● EXCERPTED TEXT
====
THE GAME OF MY LIFE - Bill Velasco - The Philippine Star

The San Beda Red Lions soured what would have been a historic first championship campaign of the Lyceum Pirates via a 2-0 sweep of the men’s basketball finals. This not only erased LPU’s sweep of the regular season, it also continued SBC’s dominance of men’s basketball going back twelve years, a dozen straight finals appearances resulting in ten titles after a 28-year drought. There are a few factors for this  sustained excellence, factors which have not been replicated by other schools. The first factor was the recruitment of a tall foreign player who took defense and rebounding to another level.

The first title of this unprecedented run came with the emergence of Sam Ekwe, the shot-blocking menace this writer called “The Ekwelizer” for his ability to neutralize other teams’ offenses. The six-foot eight former soccer player anchored the Red Lions defense and helped start the offense. San Beda almost swept the season, save for that one loss to eventual finals rival Philippine Christian University. Head coach Koy Banal, then an assistant with Purefoods, was at a PBA semifinals game. A fourth-quarter meltdown allowed PCU to overtake them for the only blot on their record. But their success led to another change in the culture: a huge jump in alumni and student involvement. That first and at the time, preciously rare finals appearance brought the fans in droves, and the Bedista crowds regularly dwarfed everyone else’s. 

In that championship, PCU had the formidable trio of the incredibly athletic Gabby Espinas, a leaner but already hard-nosed Beau Belga, and a young and devastatingly quick Beau Belga. The final game was breathtaking, to say the least. San Beda, with an awesome array of talent inside and outside, built leads of up to 20 heading into the fourth quarter. Then their offense vanished, dwindling to a single digit for the final period. PCU caught up. You could feel the tension in a packed Smart Araneta Coliseum. It was draining. It all came down to the final play.
====
(Excerpt from a data file)
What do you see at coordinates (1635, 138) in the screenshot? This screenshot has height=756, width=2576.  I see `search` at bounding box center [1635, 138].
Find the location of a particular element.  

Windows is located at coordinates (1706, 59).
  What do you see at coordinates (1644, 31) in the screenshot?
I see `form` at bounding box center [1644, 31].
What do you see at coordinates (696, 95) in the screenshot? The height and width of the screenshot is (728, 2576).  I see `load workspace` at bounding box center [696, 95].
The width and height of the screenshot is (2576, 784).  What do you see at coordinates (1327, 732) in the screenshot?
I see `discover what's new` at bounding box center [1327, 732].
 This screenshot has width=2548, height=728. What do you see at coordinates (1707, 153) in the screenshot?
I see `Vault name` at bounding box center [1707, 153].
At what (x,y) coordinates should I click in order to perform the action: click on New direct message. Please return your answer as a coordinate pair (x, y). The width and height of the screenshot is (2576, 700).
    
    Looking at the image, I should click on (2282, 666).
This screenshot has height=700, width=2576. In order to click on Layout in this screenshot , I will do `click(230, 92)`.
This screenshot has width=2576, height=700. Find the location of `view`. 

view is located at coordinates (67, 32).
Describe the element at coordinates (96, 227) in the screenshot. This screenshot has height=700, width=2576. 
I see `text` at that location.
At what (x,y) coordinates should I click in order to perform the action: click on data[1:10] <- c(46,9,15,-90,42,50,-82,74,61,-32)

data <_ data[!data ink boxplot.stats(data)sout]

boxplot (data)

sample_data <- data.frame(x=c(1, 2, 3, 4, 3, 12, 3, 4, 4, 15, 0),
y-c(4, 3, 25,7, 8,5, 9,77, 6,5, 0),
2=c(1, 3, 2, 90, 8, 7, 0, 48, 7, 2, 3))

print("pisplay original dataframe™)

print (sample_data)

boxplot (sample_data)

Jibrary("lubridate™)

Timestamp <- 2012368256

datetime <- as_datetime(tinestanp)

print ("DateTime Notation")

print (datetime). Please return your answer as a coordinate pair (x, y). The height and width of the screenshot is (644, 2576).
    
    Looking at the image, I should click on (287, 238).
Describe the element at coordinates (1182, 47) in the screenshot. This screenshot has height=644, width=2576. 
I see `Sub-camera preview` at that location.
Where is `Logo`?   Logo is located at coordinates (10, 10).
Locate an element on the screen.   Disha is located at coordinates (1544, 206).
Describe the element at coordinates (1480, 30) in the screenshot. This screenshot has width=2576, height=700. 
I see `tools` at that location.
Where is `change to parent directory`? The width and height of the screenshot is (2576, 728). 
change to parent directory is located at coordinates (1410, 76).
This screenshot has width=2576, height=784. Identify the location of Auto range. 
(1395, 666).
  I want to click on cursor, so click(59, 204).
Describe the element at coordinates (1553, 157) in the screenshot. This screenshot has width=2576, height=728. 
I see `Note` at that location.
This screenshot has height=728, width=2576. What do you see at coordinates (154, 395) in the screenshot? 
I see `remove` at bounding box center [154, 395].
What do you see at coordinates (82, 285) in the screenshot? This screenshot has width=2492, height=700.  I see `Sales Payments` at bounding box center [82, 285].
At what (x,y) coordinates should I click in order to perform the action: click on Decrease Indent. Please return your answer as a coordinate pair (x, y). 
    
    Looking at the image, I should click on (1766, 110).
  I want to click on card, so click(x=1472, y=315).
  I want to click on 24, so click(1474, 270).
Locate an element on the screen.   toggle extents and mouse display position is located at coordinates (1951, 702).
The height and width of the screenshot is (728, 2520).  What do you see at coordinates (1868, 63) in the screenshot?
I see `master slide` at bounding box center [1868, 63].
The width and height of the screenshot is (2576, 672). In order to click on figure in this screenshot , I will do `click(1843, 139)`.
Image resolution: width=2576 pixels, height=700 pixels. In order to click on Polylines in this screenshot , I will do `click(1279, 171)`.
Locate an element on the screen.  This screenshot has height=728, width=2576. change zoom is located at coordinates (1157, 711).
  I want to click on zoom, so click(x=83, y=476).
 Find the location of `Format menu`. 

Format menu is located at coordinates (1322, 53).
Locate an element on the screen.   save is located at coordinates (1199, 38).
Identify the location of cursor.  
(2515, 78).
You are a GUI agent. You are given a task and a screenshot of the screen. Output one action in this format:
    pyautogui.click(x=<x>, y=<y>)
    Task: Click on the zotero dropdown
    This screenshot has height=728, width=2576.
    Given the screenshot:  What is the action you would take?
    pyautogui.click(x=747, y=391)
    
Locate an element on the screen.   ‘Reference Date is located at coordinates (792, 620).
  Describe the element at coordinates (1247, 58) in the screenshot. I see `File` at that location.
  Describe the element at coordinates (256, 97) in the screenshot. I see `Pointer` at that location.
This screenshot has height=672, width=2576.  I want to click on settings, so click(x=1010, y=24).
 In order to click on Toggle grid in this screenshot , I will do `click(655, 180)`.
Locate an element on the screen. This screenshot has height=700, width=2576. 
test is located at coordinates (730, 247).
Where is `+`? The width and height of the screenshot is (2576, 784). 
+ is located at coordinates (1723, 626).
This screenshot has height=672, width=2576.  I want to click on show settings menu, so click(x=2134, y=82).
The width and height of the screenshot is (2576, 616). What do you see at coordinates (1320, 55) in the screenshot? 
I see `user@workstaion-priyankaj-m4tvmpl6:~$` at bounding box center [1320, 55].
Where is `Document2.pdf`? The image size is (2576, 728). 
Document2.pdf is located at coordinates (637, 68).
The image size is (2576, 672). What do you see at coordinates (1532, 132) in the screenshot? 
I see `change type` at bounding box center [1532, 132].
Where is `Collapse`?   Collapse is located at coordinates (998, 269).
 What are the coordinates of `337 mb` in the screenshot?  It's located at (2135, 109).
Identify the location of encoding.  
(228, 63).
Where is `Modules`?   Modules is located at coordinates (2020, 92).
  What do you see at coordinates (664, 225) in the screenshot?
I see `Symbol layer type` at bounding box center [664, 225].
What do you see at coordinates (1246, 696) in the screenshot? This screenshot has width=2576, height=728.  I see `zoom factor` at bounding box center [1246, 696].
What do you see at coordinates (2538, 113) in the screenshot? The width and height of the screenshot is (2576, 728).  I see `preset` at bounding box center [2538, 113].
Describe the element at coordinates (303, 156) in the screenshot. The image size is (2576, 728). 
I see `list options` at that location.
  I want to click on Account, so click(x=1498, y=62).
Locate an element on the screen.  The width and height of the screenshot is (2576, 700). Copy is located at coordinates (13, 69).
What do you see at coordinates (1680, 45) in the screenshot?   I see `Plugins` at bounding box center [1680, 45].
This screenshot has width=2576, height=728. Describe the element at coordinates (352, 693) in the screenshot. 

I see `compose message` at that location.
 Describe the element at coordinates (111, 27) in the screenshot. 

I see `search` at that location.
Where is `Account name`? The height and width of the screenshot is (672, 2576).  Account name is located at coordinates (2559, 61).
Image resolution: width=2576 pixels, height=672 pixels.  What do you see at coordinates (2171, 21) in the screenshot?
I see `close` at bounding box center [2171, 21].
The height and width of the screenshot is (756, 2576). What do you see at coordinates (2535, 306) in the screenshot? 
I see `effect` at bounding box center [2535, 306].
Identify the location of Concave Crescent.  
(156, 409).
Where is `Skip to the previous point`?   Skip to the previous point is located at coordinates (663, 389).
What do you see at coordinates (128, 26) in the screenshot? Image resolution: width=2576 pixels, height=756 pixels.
====
● ACTIONS TO TAKE
A) Can you copy the column on San Beda basketball word for word, between "The San Beda" and "to another level.", inclusive?
B) In the column on San Beda basketball, what nickname did the writer give Sam Ekwe?
C) Could you condense the paragraph of the column on San Beda basketball that begins "The first title of this unprecedented run" into a short list of its main facts?
The material that comes after the column is a separate data file with no connection to it.

● ANSWERS GIVEN
A)
The San Beda Red Lions soured what would have been a historic first championship campaign of the Lyceum Pirates via a 2-0 sweep of the men’s basketball finals. This not only erased LPU’s sweep of the regular season, it also continued SBC’s dominance of men’s basketball going back twelve years, a dozen straight finals appearances resulting in ten titles after a 28-year drought. There are a few factors for this  sustained excellence, factors which have not been replicated by other schools. The first factor was the recruitment of a tall foreign player who took defense and rebounding to another level.

B) "The Ekwelizer."

C)
- San Beda's first title of the run came with the emergence of Sam Ekwe, a six-foot-eight former soccer player and shot-blocker nicknamed "The Ekwelizer."
- Ekwe anchored the Red Lions' defense and helped start the offense.
- San Beda almost swept the season. Its only loss came against Philippine Christian University, its eventual finals rival.
- Head coach Koy Banal, then a Purefoods assistant, was at a PBA semifinals game for that loss. A fourth-quarter meltdown let PCU overtake San Beda.
- The team's success sharply increased alumni and student involvement.
- The finals appearance drew fans in large numbers, and San Beda's crowds regularly dwarfed those of other schools.